Ya, ya, gue salah, tapi nggak segitunya juga kali... tukas Ara, tapi cuma berani di dalam hati. Di luar dia pasang tampang jutek.

Cowok itu mengangkat bahu acuh tak acuh, terus bersiap berbalik akan pergi.

Dan entah datangnya dari mana, tahu-tahu aja, "Emang apa sih kegiatan lo sampe segitunya lo marah? Yang jelas nggak mungkin di sekolahan kan, secara gue kenal semua orang yang punya andil di kegiatan sekolah ini. Ya, kan?" cerocos Ara meremehkan.

Cowok itu mengerutkan kening. Lalu matanya mengeras. Bibirnya yang tanpa senyum membentuk garis tipis, dan rahangnya yang kokoh bagai dikertakkan. Seolah-olah dia sampai harus menguras tenaga untuk menahan emosi yang bergejolak di dada.

Nggak sepatah kata pun dilontarkannya untuk membalas serangan Ara. Dan entah kenapa, itu semakin membuat kejengkelan Ara berkobar-kobar, jenis kejengkelan yang biasanya mengikuti perasaan bersalah.

"Ya, kan? Paling-paling kegiatan lo B-M-an doang... Ap..."

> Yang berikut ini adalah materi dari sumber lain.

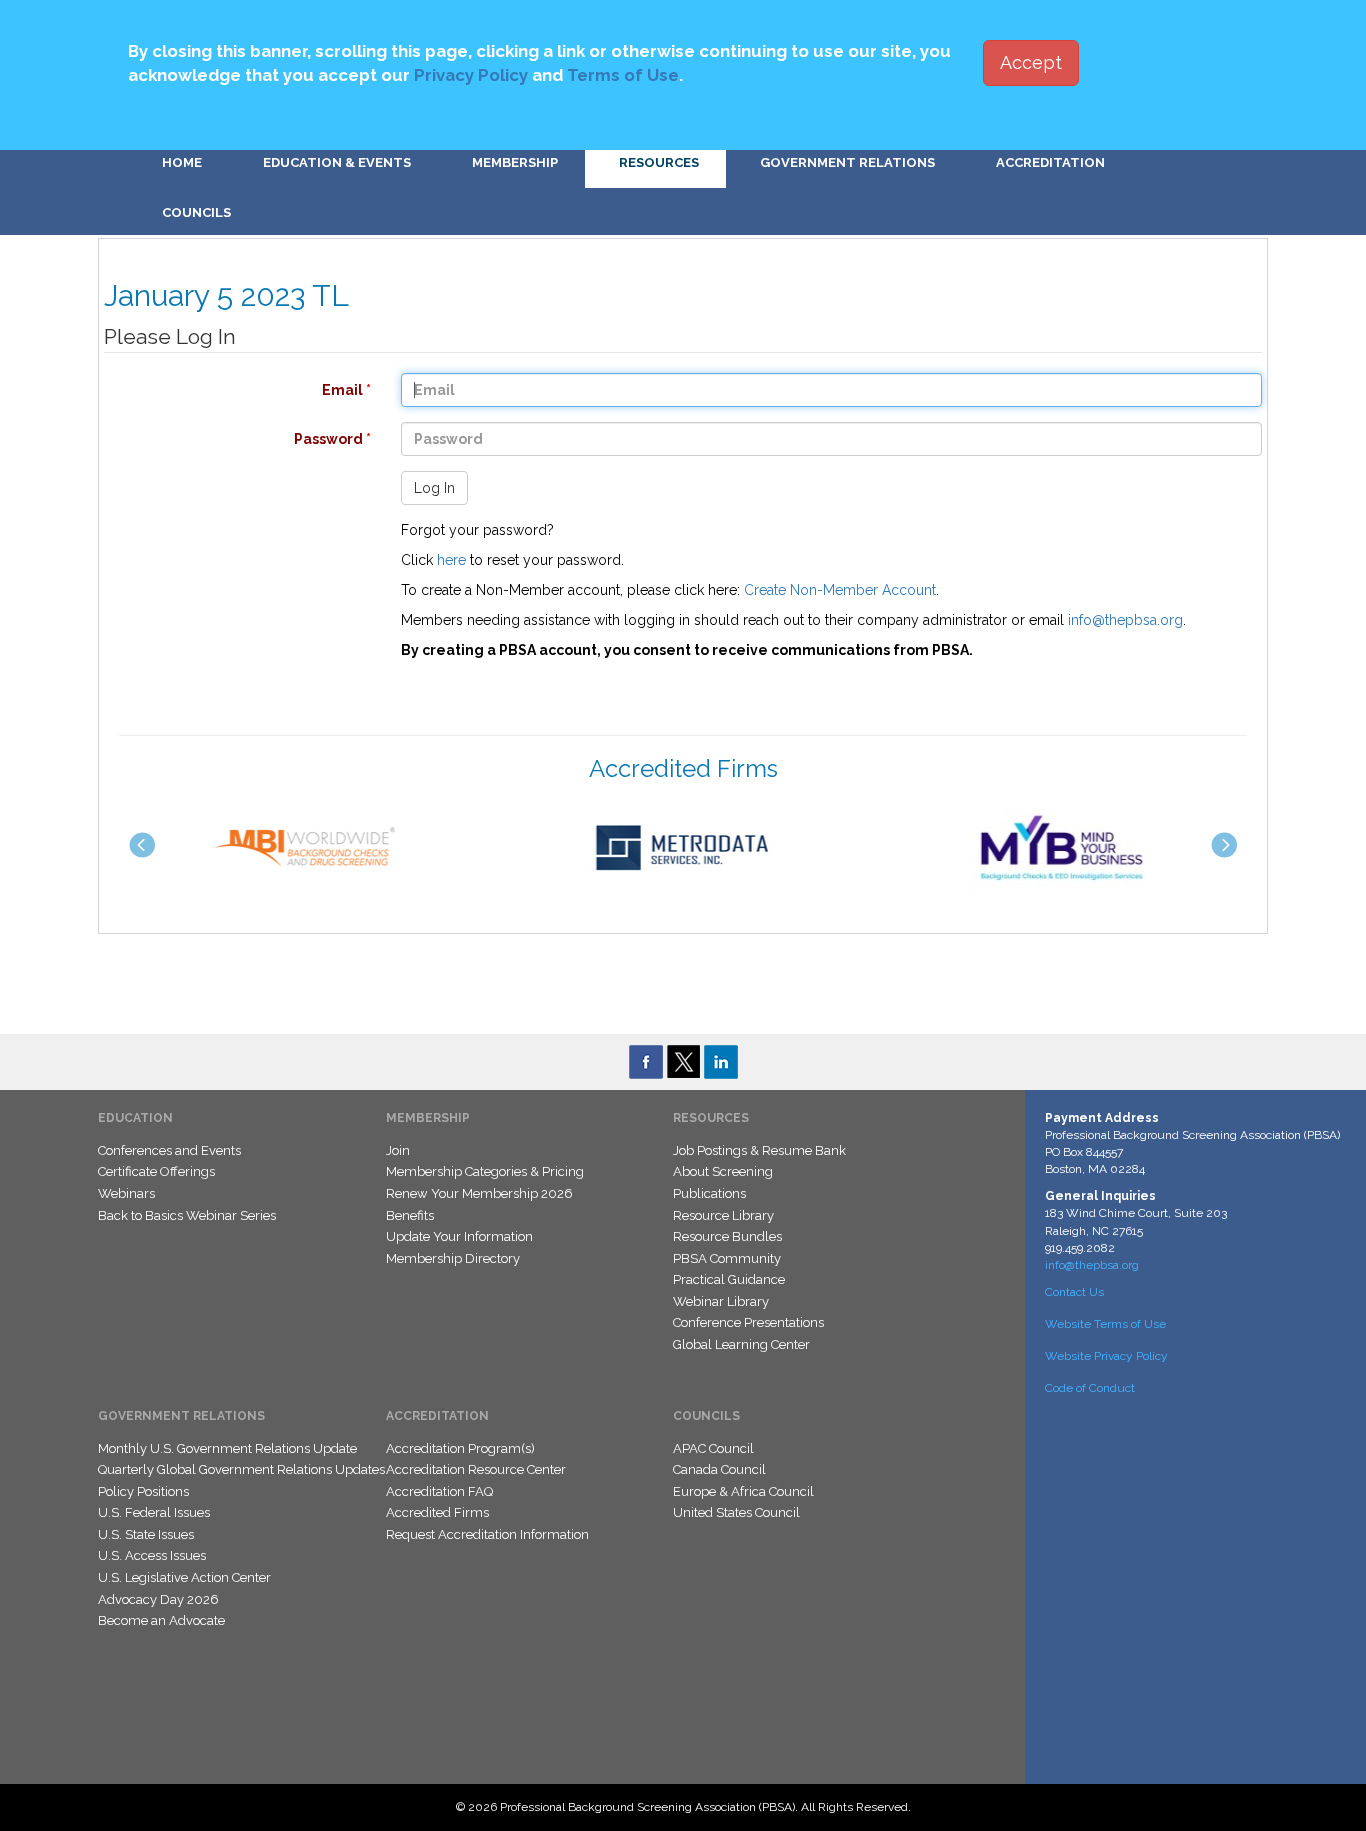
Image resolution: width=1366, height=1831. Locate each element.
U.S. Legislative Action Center (184, 1577)
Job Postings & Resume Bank (759, 1150)
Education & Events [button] (337, 162)
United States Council (736, 1512)
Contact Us (1074, 1292)
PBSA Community (727, 1258)
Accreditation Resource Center (476, 1469)
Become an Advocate (161, 1620)
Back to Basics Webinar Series (187, 1215)
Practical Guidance (729, 1279)
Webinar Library (721, 1301)
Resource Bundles (727, 1236)
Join (398, 1150)
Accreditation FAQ (439, 1491)
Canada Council (719, 1469)
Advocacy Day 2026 (158, 1599)
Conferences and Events (169, 1150)
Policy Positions (143, 1491)
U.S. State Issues (146, 1534)
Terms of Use (623, 75)
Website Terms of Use (1105, 1324)
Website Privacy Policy (1106, 1356)
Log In (434, 488)
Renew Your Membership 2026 (479, 1193)
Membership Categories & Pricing (485, 1171)
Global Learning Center (741, 1344)
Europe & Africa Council (743, 1491)
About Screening (723, 1171)
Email (227, 390)
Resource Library (723, 1215)
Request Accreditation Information (487, 1534)
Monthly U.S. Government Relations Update (227, 1448)
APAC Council (713, 1448)
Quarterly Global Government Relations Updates (241, 1469)
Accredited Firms (437, 1512)
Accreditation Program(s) (460, 1448)
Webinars (126, 1193)
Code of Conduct (1090, 1388)
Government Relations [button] (847, 162)
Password (227, 439)
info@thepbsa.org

"Gue saranin lo lapor aja ke Kepsek kalo mau tukar pasangan. Biar cepet beres masalah lo."

Dion menelan ludah, dan terdiam sebentar. Lalu tanpa ba-bi-bu cowok itu berbalik dan berlalu, meninggalkan Ara mati gaya dengan dada sesak oleh emosi yang nyaris meledak kayak petasan mercon.

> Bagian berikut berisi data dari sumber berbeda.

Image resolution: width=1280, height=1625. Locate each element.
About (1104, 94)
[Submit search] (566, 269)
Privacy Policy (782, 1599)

"Huh! Songong banget! Mentang-mentang pinter!" gerutu Ara begitu Dion berbelok di koridor perpustakaan.

Mendengar itu Kimi menghela napas dalam-dalam. "Tersinggung kali, Ra. Dia nggak salah apa-apa lo udah kayak kebakaran jenggot gitu nolak bantuan dia. Cuma gara-gara dia orangnya kaku dan beda sama lo. Trus dia ngomong sedikit aja langsung lo serang gitu..."

Ara bersedekap dan memandang Kimi penuh kejengkelan.

"Kenapa lagi?" tanya Kimi.

"Lo temen gue apa temen dia sih?!" bentak Ara.

"Temen lo!" sahut Kimi.

"Ya udah, nggak usah panjang-panjang gitu belain dia."